October 2020 marks 3 years since Bodies in Play was introduced.

This work, and the way I see bodies and play, has evolved steadily since that time, but most extremely in the past several months. The word body, for example, has several definitions. It can mean our individual physical self, of course, but may also be used to describe a collective group, as in the student body.

So in this reflection I ask, what is our collective artist body or collective citizen body? How do we want that body to be identified?

What if, for example, we stopped referring to ourselves as "American"?

By suggesting only a person from the United States may claim "American" as their nationality, it inherently negates the nationalities and geographies of our neighbors to our North and South. Are not Canadians American? Are not Mexicans, Brazilians, Chileans and so many more?

Are we not, in fact, United Statesmen? Better yet - United States-peoples? Well, that might be a bit of a mouthful.

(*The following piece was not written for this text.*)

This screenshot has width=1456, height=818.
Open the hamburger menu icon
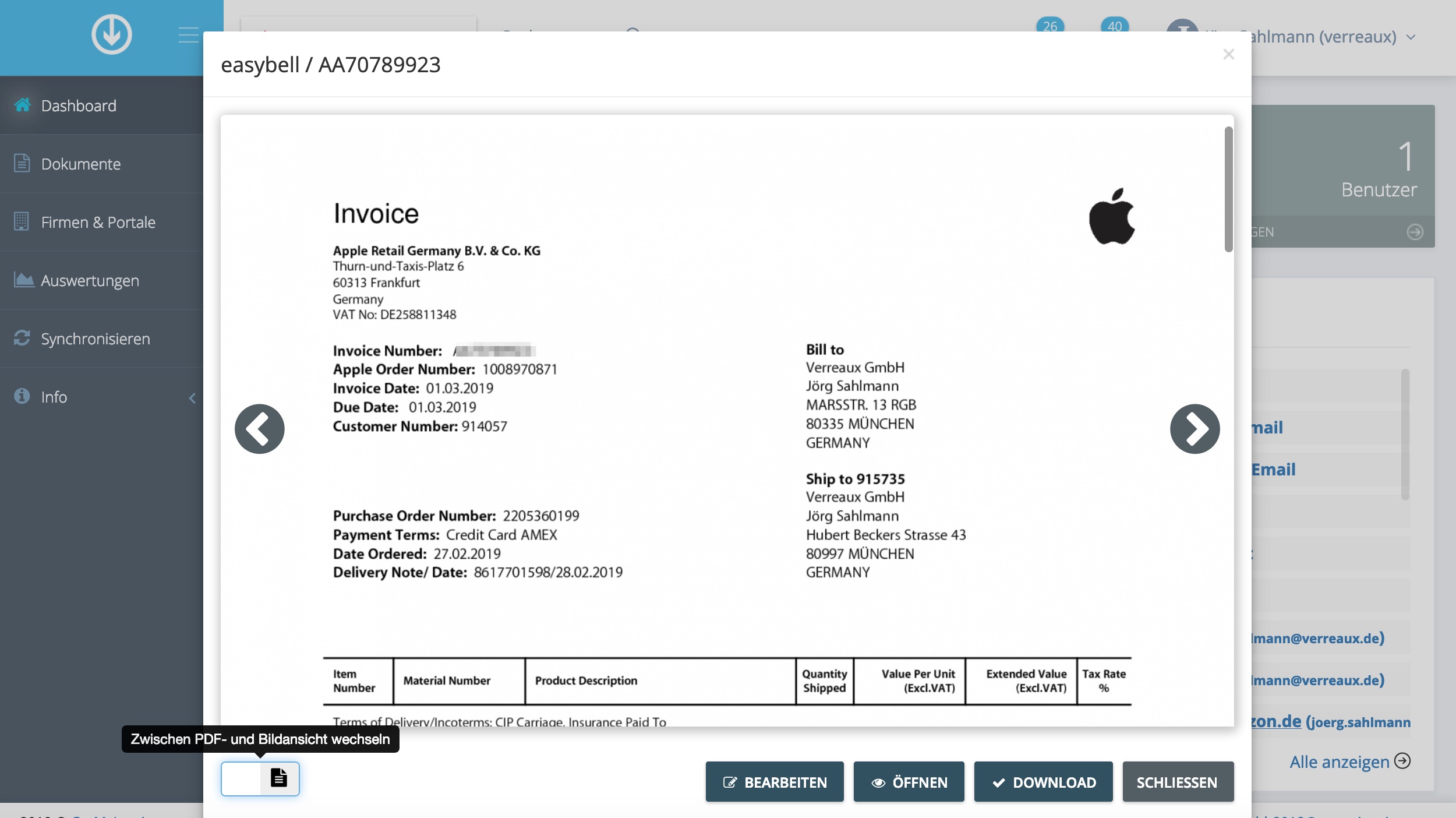(188, 35)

What if we just used "United"?

By claiming "American" as a cultural identity when in fact we hail from what is known as the United States, are we not perpetuating the colonial mindset that has led us to the division we now experience? A mindset that says my America is the only America.

If instead we simply claimed "United" as a cultural and national identity, might we be reminded each time we proudly claimed heritage and patriotism that we are but ONE community? One body? Could that then promote a mindset that unified not only our states, but also our allegiance to nation’s beyond our boundaries? Would an investment in a United Body better support efforts in diplomacy, sustainability, and anti-oppression?

After all, there is no “them” in "U.S." - there's simply “us”.